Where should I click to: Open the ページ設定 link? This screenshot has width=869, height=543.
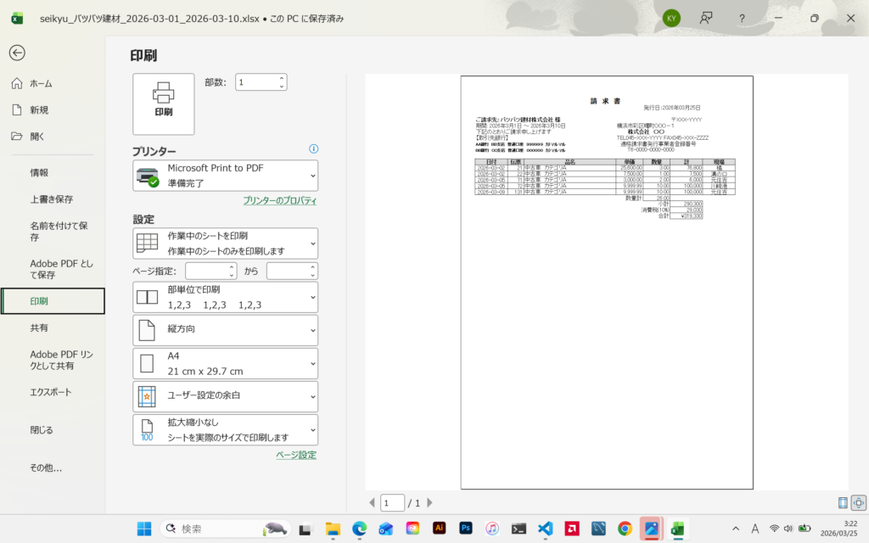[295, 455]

..............................

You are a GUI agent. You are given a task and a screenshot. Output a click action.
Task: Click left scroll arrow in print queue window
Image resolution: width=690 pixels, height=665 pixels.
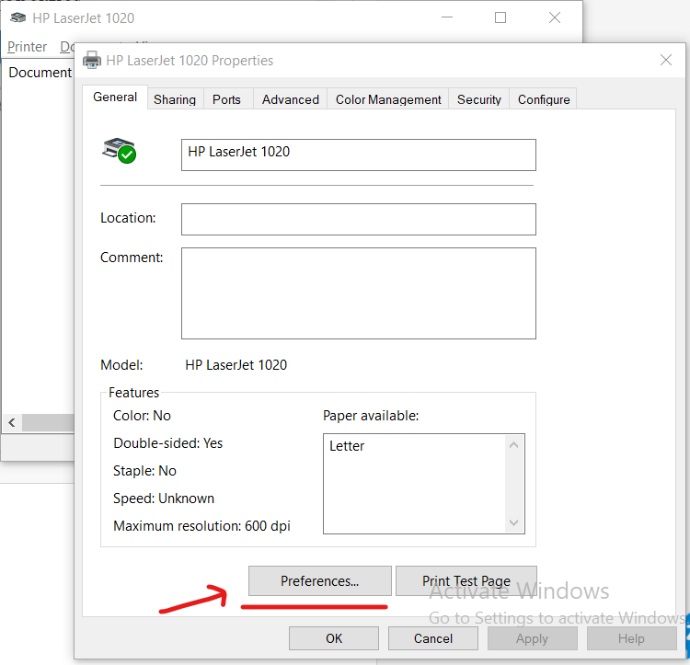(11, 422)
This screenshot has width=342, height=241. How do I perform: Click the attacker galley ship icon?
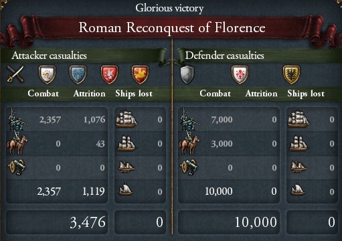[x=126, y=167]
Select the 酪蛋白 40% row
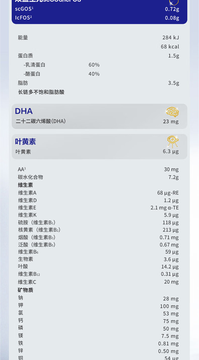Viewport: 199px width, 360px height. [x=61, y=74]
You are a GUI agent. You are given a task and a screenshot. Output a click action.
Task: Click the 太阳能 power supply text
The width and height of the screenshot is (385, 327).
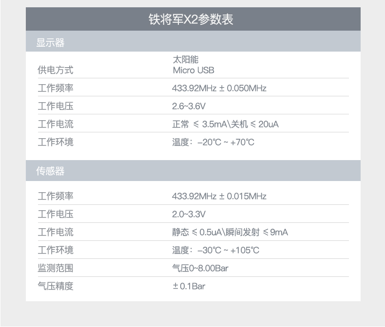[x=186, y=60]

..............................

# WHAT YOU NEED TO DO
Write out again the lines from the line with "This screenshot has width=342, height=241." up to and including the line with "[x=186, y=60]", requests included, and shift every number in their answers (the click coordinates and the viewport dimensions) up by 83. Leave the pictures out of your answer.

# SOLUTION TO THE PROBLEM
This screenshot has width=342, height=241. How do I perform: Click the attacker galley ship icon?
[x=209, y=250]
Select the 酪蛋白 40% row
Viewport: 282px width, 443px height. [x=144, y=157]
You are a GUI agent. You are given a task and a screenshot. Output a click action.
Task: Click the 太阳能 power supply text
The width and height of the screenshot is (385, 327).
[x=269, y=143]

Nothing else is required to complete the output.